Nothing but the lines from the one containing "Given: Click the Oregon green helmet icon" through the last line of the records belongs in the answer, copied exactly and with the pictures left out.

[Stored data entries]
++++++++++++++++++++

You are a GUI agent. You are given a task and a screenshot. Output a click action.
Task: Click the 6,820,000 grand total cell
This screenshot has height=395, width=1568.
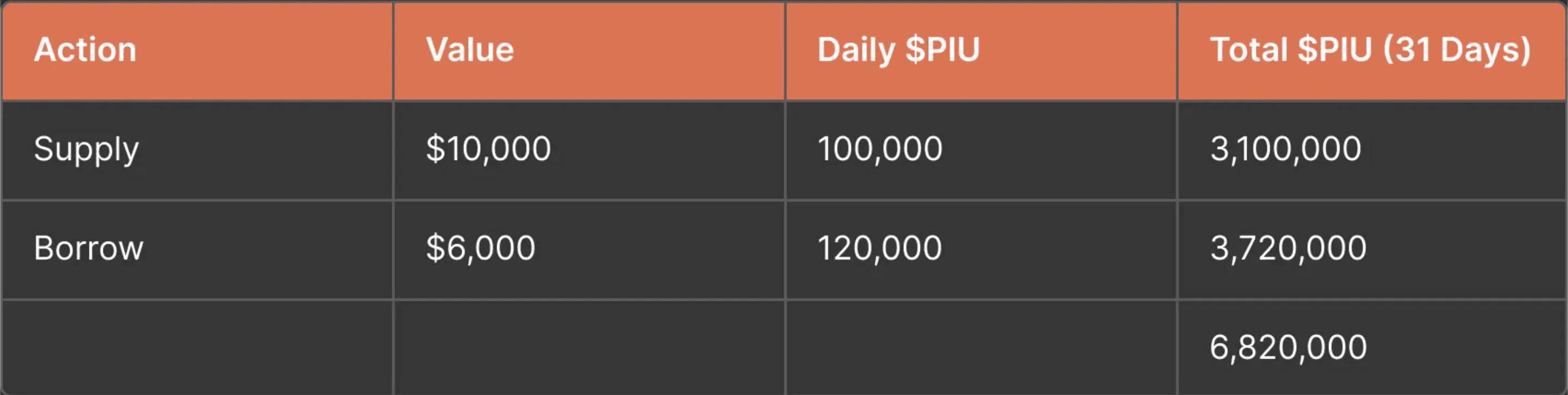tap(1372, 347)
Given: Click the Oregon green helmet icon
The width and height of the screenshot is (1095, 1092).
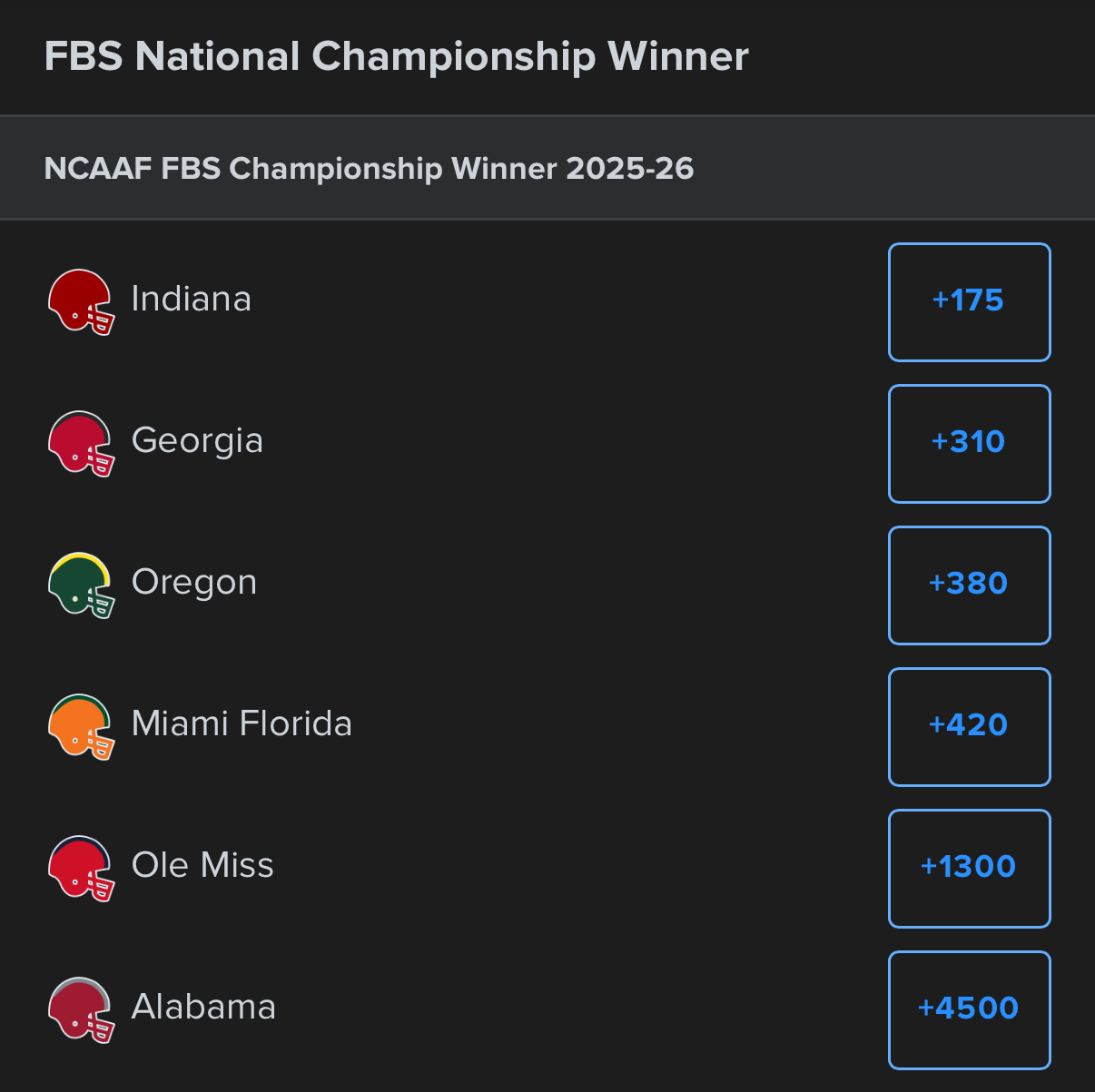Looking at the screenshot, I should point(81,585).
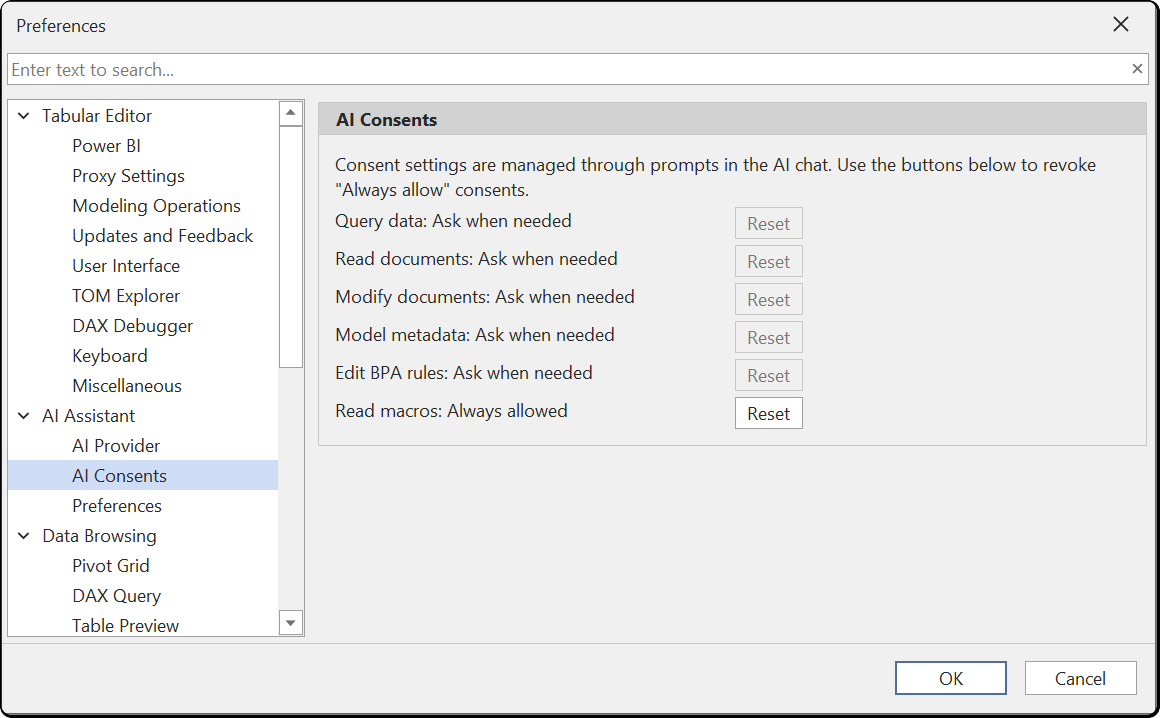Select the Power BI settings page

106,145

++++++++++++++++++++

### Solution for this exercise
Given: Click the Oregon green helmet icon
The width and height of the screenshot is (1095, 1092).
Looking at the screenshot, I should point(81,585).
Select the Power BI settings page

106,145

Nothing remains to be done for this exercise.